消費税廃止は本当に可能なのか? (4) - ele-king

財政のために人々がいるのではなく、人々のために財政がある。

 本シリーズの第三回目では、政府や銀行はその支出に際し財源は必要ない、ただ金額を記帳するだけでお金が生まれるとする概念「スペンディング・ファースト(最初に支出ありき)」や「万年筆マネー(Key Stroke Money)」のことをお伝えした。

 このことは政府や中銀、市中銀行の会計を調査することによって明かになった経緯がある。関西学院大学の朴勝俊教授がランダル・レイ教授の著作「Modern Money Theory」の会計的側面に関する要点( https://rosemark.jp/2019/05/07/01mmt/ )をまとめてくれている。バランスシートを解読することはなかなか難しいかもしれないが、それによると資産と負債が常にイコールになっていることや、政府がただ支出することによって民間に預金が生まれていることがわかる。

出典:MMTとは何か —— L. Randall WrayのModern Money Theoryの要点:関西学院教授・朴勝俊

 「誰かの負債は誰かの資産」だ。例えば上図からは民間銀行の資産「⑩中央銀行券」は中央銀行の負債「⑩中央銀行券」に対応していて、そこからは私たちが普段使っている日本銀行券(通貨)は、もともとは日銀の負債だったこともわかる。

 信じられないかもしれないが、これは事実だ。主流経済学は「貨幣がどこでどうやって作られるか」に注目してこなかった貨幣ヴェール論のままにマクロ経済を論じてきた。ノーベル経済学賞を受賞したポール・クルーグマン教授はMMTにも好意を示しているが、ランダル・レイ教授が以下のように批判している。高名な経済学者でさえ理解していなかったのだから、多くの人が知らなくても無理はない。

渡されたデータ.
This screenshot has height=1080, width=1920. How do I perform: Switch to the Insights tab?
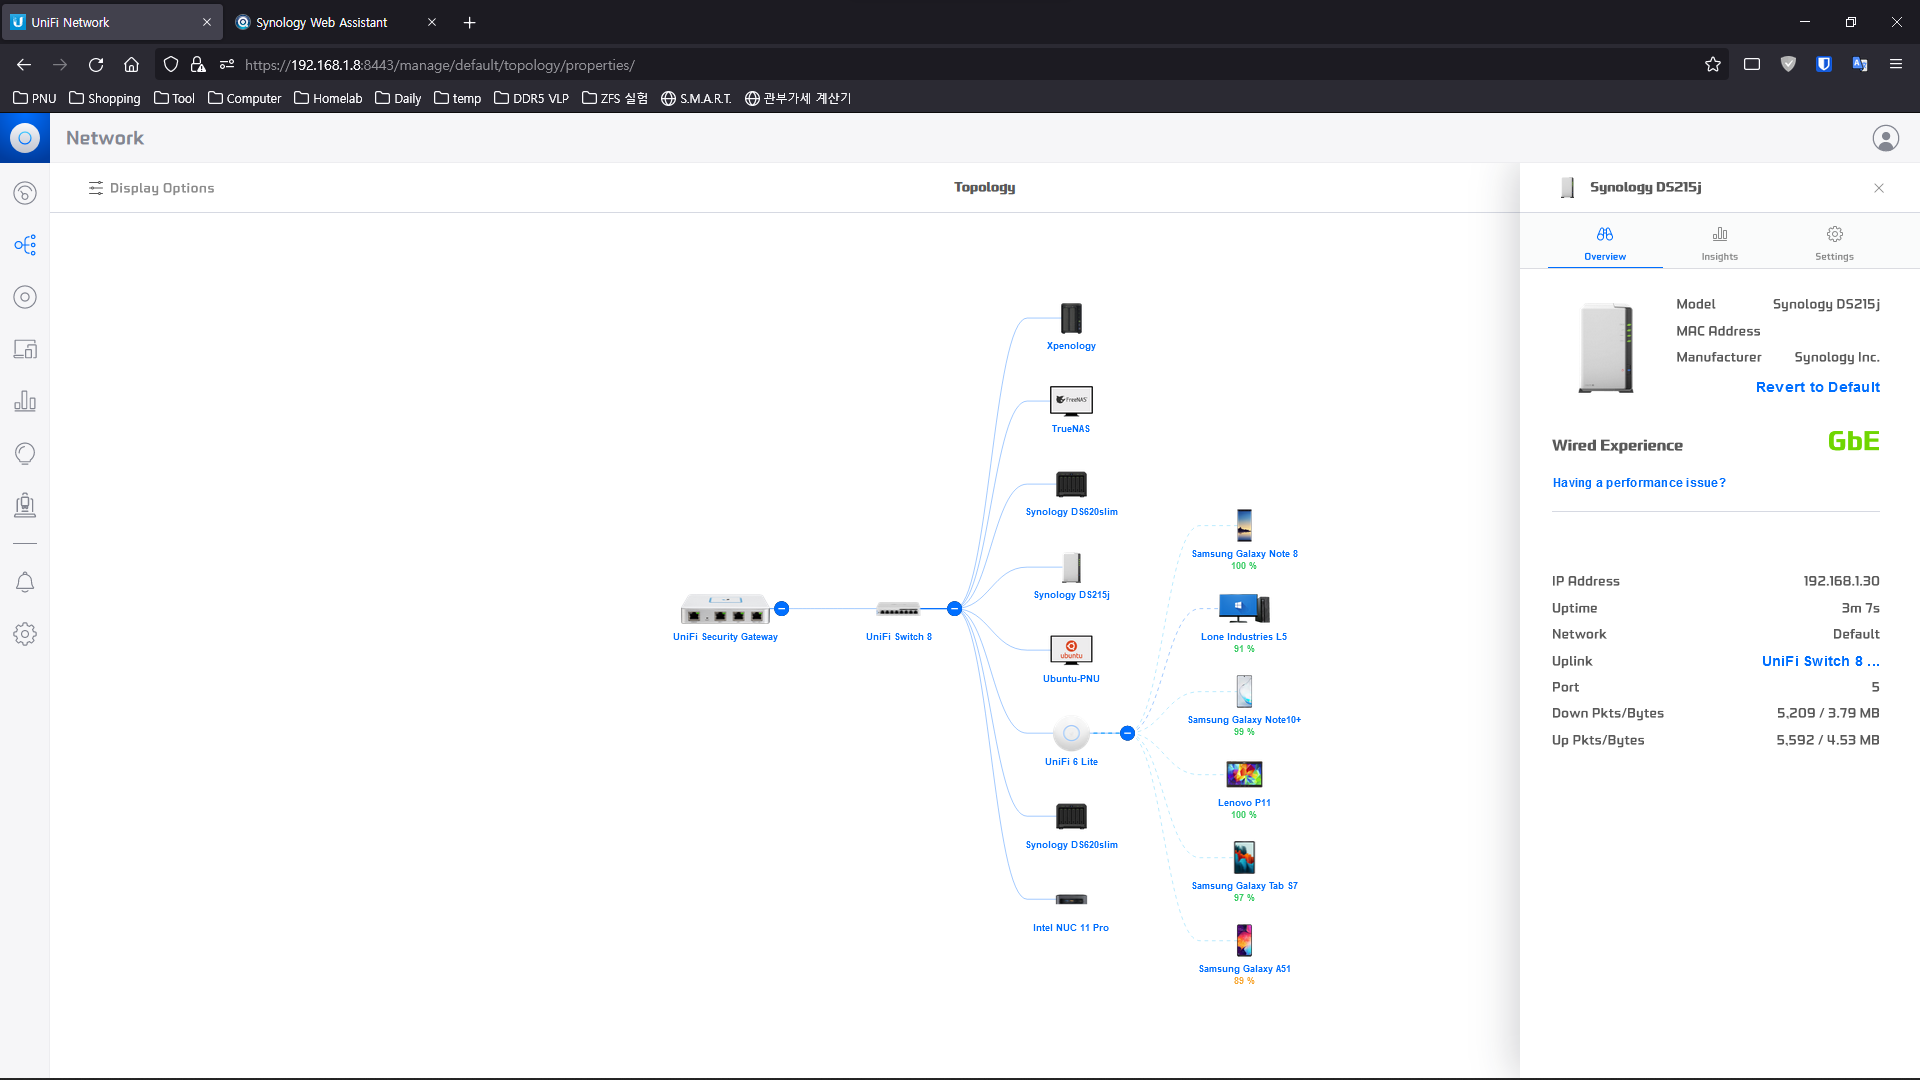point(1719,242)
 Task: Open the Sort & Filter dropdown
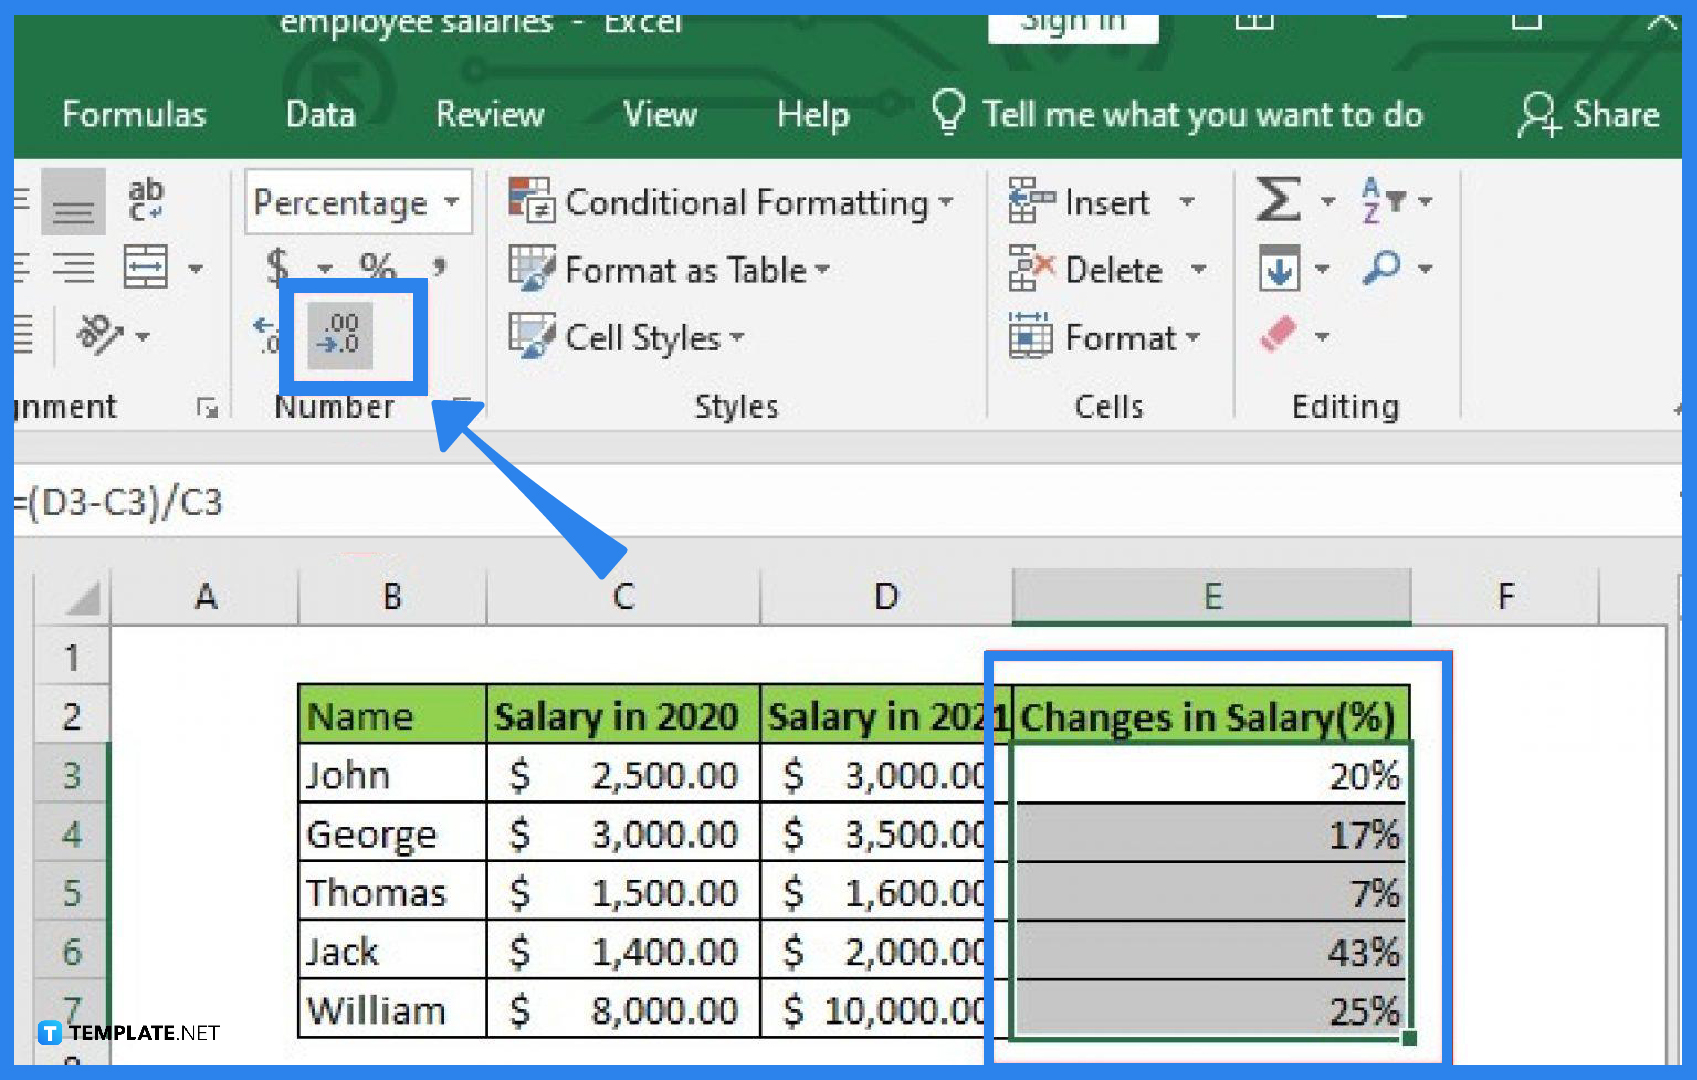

やること.
元の文章の「消費税廃止は本当に可能なのか? (4) - ele-king」から「人が知らなくても無理はない。」までを、一字も変えずにすべて書き写してください。

結果.
消費税廃止は本当に可能なのか? (4) - ele-king

財政のために人々がいるのではなく、人々のために財政がある。

 本シリーズの第三回目では、政府や銀行はその支出に際し財源は必要ない、ただ金額を記帳するだけでお金が生まれるとする概念「スペンディング・ファースト(最初に支出ありき)」や「万年筆マネー(Key Stroke Money)」のことをお伝えした。

 このことは政府や中銀、市中銀行の会計を調査することによって明かになった経緯がある。関西学院大学の朴勝俊教授がランダル・レイ教授の著作「Modern Money Theory」の会計的側面に関する要点( https://rosemark.jp/2019/05/07/01mmt/ )をまとめてくれている。バランスシートを解読することはなかなか難しいかもしれないが、それによると資産と負債が常にイコールになっていることや、政府がただ支出することによって民間に預金が生まれていることがわかる。

出典:MMTとは何か —— L. Randall WrayのModern Money Theoryの要点:関西学院教授・朴勝俊

 「誰かの負債は誰かの資産」だ。例えば上図からは民間銀行の資産「⑩中央銀行券」は中央銀行の負債「⑩中央銀行券」に対応していて、そこからは私たちが普段使っている日本銀行券(通貨)は、もともとは日銀の負債だったこともわかる。

 信じられないかもしれないが、これは事実だ。主流経済学は「貨幣がどこでどうやって作られるか」に注目してこなかった貨幣ヴェール論のままにマクロ経済を論じてきた。ノーベル経済学賞を受賞したポール・クルーグマン教授はMMTにも好意を示しているが、ランダル・レイ教授が以下のように批判している。高名な経済学者でさえ理解していなかったのだから、多くの人が知らなくても無理はない。